This article has been viewed 17279 times in the last 11 years
Gary-Ann: 15th Jun 2002 - 07:47 GMT
Be careful with that stuff...it can seriously inhibit the way your stomach digests pilchards and beef hearts and the like, and can leave you bared wide open to bacterial and nematodal invasion. I know about these things.
hool: 15th Jun 2002 - 15:21 GMT
i liked this post. glad you found this place. your post won't be eliminated - there is no standard content format here. welcome.
Peter: 17th Jun 2002 - 13:59 GMT
i wish there were a way you could stream the racket from outside your window onto this page, too; i recall from my days living in sunset park that brooklyn noises are sometimes much nicer than manhattan noises.
Mike: 11th Sep 2006 - 21:57 GMT
"i take five of these pills in one sordid gulp"
That's nice. Have you any idea what 3300mg of acetaminophen does to your liver? You're on a one-way ticket towards liver transplant.
CartLegger: 6th Aug 2007 - 23:27 GMT
I hope--wherever you are--you are doing better now. Maybe even making your own noises...

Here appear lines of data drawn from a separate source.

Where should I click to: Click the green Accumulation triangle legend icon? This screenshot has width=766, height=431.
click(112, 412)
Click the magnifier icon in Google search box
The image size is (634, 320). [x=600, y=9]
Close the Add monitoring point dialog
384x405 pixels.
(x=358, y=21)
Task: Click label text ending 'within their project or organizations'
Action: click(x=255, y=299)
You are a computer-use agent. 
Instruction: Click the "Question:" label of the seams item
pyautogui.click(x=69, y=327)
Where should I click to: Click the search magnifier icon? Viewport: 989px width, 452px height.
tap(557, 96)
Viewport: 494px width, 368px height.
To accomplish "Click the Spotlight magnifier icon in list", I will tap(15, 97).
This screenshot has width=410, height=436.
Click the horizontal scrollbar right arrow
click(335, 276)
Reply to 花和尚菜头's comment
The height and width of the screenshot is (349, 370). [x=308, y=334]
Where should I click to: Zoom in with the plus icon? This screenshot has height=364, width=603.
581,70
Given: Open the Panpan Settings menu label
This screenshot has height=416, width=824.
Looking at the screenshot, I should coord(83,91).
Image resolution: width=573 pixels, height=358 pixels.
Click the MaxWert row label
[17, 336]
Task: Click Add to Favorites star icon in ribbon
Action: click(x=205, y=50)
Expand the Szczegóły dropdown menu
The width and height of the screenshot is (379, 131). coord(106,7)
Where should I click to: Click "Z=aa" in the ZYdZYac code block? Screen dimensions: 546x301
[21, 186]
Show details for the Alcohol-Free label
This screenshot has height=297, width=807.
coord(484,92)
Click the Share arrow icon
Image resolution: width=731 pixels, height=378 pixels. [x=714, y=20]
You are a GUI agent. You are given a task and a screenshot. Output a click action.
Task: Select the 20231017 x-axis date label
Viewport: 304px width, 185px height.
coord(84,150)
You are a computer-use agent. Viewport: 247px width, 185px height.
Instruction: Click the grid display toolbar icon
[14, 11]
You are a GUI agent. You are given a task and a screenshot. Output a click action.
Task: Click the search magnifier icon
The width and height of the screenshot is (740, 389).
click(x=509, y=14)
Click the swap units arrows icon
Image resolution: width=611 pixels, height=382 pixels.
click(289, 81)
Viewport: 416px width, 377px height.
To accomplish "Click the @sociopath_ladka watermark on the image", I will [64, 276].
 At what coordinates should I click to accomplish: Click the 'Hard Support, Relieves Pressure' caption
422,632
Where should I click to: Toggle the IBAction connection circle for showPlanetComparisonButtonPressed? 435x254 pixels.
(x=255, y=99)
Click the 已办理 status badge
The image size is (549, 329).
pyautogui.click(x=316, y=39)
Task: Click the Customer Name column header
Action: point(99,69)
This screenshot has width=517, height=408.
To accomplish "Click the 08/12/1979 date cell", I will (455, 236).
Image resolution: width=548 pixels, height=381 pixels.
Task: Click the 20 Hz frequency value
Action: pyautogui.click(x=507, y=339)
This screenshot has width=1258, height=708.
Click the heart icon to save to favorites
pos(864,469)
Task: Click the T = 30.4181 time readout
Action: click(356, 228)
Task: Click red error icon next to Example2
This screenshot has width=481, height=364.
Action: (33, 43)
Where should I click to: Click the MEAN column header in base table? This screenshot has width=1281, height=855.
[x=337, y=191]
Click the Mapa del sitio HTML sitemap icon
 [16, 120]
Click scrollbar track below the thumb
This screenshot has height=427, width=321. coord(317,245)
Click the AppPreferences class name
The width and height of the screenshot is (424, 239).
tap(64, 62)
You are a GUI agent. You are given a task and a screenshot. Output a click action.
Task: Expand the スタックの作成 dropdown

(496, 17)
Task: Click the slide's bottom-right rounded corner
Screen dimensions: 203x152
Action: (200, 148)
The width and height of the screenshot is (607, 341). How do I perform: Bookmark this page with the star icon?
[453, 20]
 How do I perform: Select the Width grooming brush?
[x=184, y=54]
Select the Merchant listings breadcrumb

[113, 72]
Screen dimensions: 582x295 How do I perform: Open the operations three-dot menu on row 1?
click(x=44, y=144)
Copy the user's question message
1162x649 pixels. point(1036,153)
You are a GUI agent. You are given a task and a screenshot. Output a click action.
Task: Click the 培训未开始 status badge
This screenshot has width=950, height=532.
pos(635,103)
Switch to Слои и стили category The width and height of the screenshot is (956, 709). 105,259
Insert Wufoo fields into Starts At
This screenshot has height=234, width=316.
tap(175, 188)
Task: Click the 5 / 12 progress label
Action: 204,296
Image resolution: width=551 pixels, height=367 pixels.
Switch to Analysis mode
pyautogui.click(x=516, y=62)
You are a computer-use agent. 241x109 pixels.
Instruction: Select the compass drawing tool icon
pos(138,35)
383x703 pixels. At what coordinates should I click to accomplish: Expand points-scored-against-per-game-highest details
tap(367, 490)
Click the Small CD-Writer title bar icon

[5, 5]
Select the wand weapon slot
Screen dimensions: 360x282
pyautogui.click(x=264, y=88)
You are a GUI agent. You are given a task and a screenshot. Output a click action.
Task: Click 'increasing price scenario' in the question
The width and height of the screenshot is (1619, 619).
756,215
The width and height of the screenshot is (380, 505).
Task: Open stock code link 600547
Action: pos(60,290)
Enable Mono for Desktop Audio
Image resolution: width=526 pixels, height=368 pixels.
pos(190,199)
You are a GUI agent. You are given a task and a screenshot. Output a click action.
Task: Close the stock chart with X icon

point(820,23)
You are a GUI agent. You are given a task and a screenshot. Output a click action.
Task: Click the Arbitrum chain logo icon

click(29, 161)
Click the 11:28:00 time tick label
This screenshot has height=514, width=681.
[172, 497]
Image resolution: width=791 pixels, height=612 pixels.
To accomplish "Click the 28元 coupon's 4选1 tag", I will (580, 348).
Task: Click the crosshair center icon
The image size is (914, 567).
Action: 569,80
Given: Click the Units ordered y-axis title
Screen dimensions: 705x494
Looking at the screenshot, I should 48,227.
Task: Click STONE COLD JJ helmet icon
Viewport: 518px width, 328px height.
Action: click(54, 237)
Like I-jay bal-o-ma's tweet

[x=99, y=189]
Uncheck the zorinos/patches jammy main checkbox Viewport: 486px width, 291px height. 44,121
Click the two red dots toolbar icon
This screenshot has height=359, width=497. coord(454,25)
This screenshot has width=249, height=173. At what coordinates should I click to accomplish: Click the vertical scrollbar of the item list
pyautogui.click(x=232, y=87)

sarah: 3rd Dec 2007 - 00:44 GMT
ur kinda like a wack job. if u take any more of this stuff it could kill u like 2morrow. or in a few hours. thts so bad
No-Name: 3rd Dec 2007 - 02:19 GMT
I dunno-- I've done about that much Vicodins at a time, many many times, and am perfectly well. It was a wonderful experience. Looking back on my experiences with the drug, I can very much identify with what the guy wrote here. Makes perfect sense. And scratching those itches is indeed divine.